| WHAT THE EXERCISE ASKS |
Repeat exactly the lines below, from the line containing "You are a computer-use" through the last line, both included. Leave out any pictures.

─── RECORDED INFORMATION ───

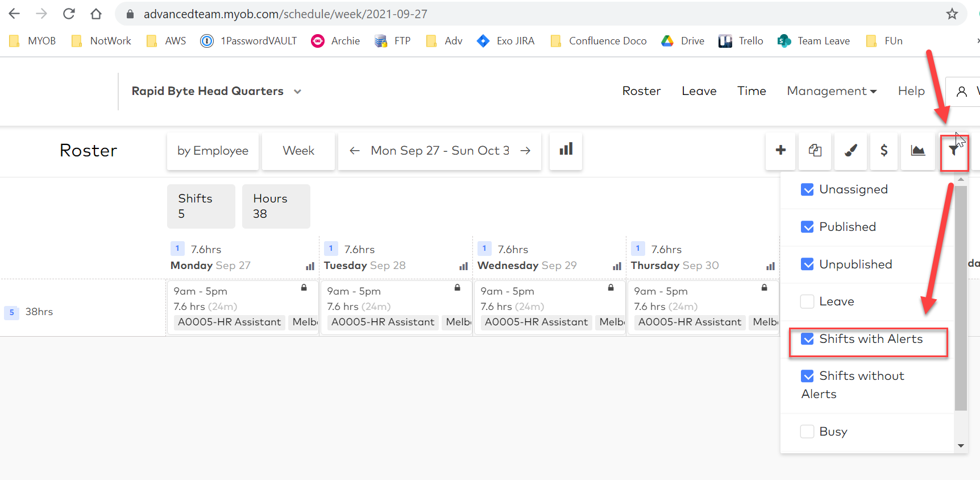Open the by Employee view selector
Viewport: 980px width, 480px height.
(x=213, y=151)
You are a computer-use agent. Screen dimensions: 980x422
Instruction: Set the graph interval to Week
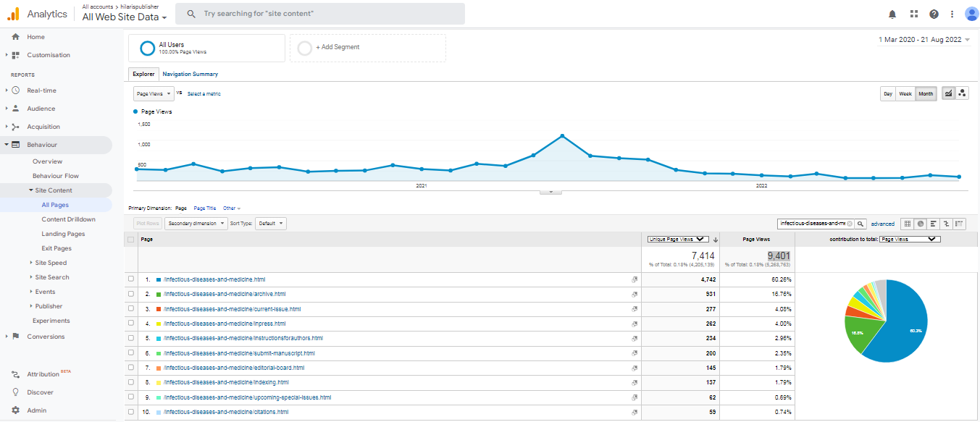[905, 94]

───

| RESULT |
You are a computer-use agent. Screen dimensions: 980x422
Instruction: Set the graph interval to Week
[905, 94]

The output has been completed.